• **RECORDS FOR THE EXERCISE**
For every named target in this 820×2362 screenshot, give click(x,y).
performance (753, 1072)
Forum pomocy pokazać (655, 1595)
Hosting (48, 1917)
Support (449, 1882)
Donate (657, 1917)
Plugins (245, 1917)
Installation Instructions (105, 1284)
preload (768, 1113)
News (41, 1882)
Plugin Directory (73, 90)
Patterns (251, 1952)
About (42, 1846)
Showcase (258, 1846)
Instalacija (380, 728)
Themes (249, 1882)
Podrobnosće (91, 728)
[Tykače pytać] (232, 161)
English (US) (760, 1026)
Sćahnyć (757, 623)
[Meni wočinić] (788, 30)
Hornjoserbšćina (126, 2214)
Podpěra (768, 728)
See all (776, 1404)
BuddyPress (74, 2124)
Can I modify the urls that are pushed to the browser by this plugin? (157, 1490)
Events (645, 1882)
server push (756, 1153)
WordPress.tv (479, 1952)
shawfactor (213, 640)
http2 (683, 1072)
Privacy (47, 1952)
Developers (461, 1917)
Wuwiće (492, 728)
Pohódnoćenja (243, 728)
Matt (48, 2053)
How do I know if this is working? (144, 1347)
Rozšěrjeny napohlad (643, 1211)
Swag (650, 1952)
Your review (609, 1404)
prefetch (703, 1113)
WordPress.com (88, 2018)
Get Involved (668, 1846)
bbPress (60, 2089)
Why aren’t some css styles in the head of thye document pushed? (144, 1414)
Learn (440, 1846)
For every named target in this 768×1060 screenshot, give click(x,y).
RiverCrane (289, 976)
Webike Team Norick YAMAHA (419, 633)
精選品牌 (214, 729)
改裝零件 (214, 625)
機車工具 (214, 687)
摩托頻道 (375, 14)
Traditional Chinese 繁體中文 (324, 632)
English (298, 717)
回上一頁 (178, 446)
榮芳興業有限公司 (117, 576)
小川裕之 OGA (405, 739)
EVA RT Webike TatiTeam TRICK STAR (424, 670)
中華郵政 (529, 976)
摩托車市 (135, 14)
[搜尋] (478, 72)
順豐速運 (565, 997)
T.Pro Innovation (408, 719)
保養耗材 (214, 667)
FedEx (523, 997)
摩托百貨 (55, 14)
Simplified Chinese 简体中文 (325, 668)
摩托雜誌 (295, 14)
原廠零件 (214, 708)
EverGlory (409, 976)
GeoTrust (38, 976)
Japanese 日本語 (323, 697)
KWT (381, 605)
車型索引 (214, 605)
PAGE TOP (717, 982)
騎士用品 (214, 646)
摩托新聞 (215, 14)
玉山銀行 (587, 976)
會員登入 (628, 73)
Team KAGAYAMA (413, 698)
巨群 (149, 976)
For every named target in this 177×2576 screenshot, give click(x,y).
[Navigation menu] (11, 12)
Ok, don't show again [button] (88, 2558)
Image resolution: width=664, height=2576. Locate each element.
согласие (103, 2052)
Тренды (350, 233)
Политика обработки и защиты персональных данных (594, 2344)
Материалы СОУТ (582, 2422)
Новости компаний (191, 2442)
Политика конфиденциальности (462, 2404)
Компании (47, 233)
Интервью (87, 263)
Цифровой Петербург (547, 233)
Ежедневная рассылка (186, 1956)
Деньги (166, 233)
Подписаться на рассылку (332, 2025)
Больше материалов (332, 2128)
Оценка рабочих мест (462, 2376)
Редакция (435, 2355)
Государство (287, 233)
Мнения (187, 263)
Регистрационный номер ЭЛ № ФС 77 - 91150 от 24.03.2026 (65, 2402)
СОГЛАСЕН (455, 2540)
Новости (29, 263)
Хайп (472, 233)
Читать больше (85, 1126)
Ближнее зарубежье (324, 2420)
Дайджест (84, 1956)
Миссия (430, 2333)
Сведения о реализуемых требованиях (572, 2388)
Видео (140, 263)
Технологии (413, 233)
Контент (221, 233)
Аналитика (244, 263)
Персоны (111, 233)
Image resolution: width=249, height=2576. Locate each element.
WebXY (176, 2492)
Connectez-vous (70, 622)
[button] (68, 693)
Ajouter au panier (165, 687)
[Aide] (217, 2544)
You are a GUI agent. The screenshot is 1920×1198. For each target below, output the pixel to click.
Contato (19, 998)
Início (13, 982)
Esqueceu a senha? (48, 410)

• **EXERCISE INSTRUCTIONS**
The task calls for every line of the material to be reproduced precisely.

• **PROBLEM SOLUTION**
For every named target in this 820×2362 screenshot, give click(x,y).
performance (753, 1072)
Forum pomocy pokazać (655, 1595)
Hosting (48, 1917)
Support (449, 1882)
Donate (657, 1917)
Plugins (245, 1917)
Installation Instructions (105, 1284)
preload (768, 1113)
News (41, 1882)
Plugin Directory (73, 90)
Patterns (251, 1952)
About (42, 1846)
Showcase (258, 1846)
Instalacija (380, 728)
Themes (249, 1882)
Podrobnosće (91, 728)
[Tykače pytać] (232, 161)
English (US) (760, 1026)
Sćahnyć (757, 623)
[Meni wočinić] (788, 30)
Hornjoserbšćina (126, 2214)
Podpěra (768, 728)
See all (776, 1404)
BuddyPress (74, 2124)
Can I modify the urls that are pushed to the browser by this plugin? (157, 1490)
Events (645, 1882)
server push (756, 1153)
WordPress.tv (479, 1952)
shawfactor (213, 640)
http2 (683, 1072)
Privacy (47, 1952)
Developers (461, 1917)
Wuwiće (492, 728)
Pohódnoćenja (243, 728)
Matt (48, 2053)
How do I know if this is working? (144, 1347)
Rozšěrjeny napohlad (643, 1211)
Swag (650, 1952)
Your review (609, 1404)
prefetch (703, 1113)
WordPress.com (88, 2018)
Get Involved (668, 1846)
bbPress (60, 2089)
Why aren’t some css styles in the head of thye document pushed? (144, 1414)
Learn (440, 1846)
For every named target in this 768×1060 screenshot, give click(x,y).
RiverCrane (289, 976)
Webike Team Norick YAMAHA (419, 633)
精選品牌 (214, 729)
改裝零件 (214, 625)
機車工具 (214, 687)
摩托頻道 (375, 14)
Traditional Chinese 繁體中文 (324, 632)
English (298, 717)
回上一頁 (178, 446)
榮芳興業有限公司 (117, 576)
小川裕之 OGA (405, 739)
EVA RT Webike TatiTeam TRICK STAR (424, 670)
中華郵政 (529, 976)
摩托車市 (135, 14)
[搜尋] (478, 72)
順豐速運 (565, 997)
T.Pro Innovation (408, 719)
保養耗材 (214, 667)
FedEx (523, 997)
摩托百貨 (55, 14)
Simplified Chinese 简体中文 (325, 668)
摩托雜誌 (295, 14)
原廠零件 (214, 708)
EverGlory (409, 976)
GeoTrust (38, 976)
Japanese 日本語 (323, 697)
KWT (381, 605)
車型索引 (214, 605)
PAGE TOP (717, 982)
騎士用品 (214, 646)
摩托新聞 (215, 14)
玉山銀行 (587, 976)
會員登入 (628, 73)
Team KAGAYAMA (413, 698)
巨群 (149, 976)
For every named target in this 177×2576 screenshot, give click(x,y).
[Navigation menu] (11, 12)
Ok, don't show again [button] (88, 2558)
Image resolution: width=664, height=2576. Locate each element.
согласие (103, 2052)
Тренды (350, 233)
Политика обработки и защиты персональных данных (594, 2344)
Материалы СОУТ (582, 2422)
Новости компаний (191, 2442)
Политика конфиденциальности (462, 2404)
Компании (47, 233)
Интервью (87, 263)
Цифровой Петербург (547, 233)
Ежедневная рассылка (186, 1956)
Деньги (166, 233)
Подписаться на рассылку (332, 2025)
Больше материалов (332, 2128)
Оценка рабочих мест (462, 2376)
Редакция (435, 2355)
Государство (287, 233)
Мнения (187, 263)
Регистрационный номер ЭЛ № ФС 77 - 91150 от 24.03.2026 (65, 2402)
СОГЛАСЕН (455, 2540)
Новости (29, 263)
Хайп (472, 233)
Читать больше (85, 1126)
Ближнее зарубежье (324, 2420)
Дайджест (84, 1956)
Миссия (430, 2333)
Сведения о реализуемых требованиях (572, 2388)
Видео (140, 263)
Технологии (413, 233)
Контент (221, 233)
Аналитика (244, 263)
Персоны (111, 233)
Image resolution: width=249, height=2576. Locate each element.
WebXY (176, 2492)
Connectez-vous (70, 622)
[button] (68, 693)
Ajouter au panier (165, 687)
[Aide] (217, 2544)
You are a GUI agent. The screenshot is 1920×1198. For each target below, output the pixel to click.
Contato (19, 998)
Início (13, 982)
Esqueceu a senha? (48, 410)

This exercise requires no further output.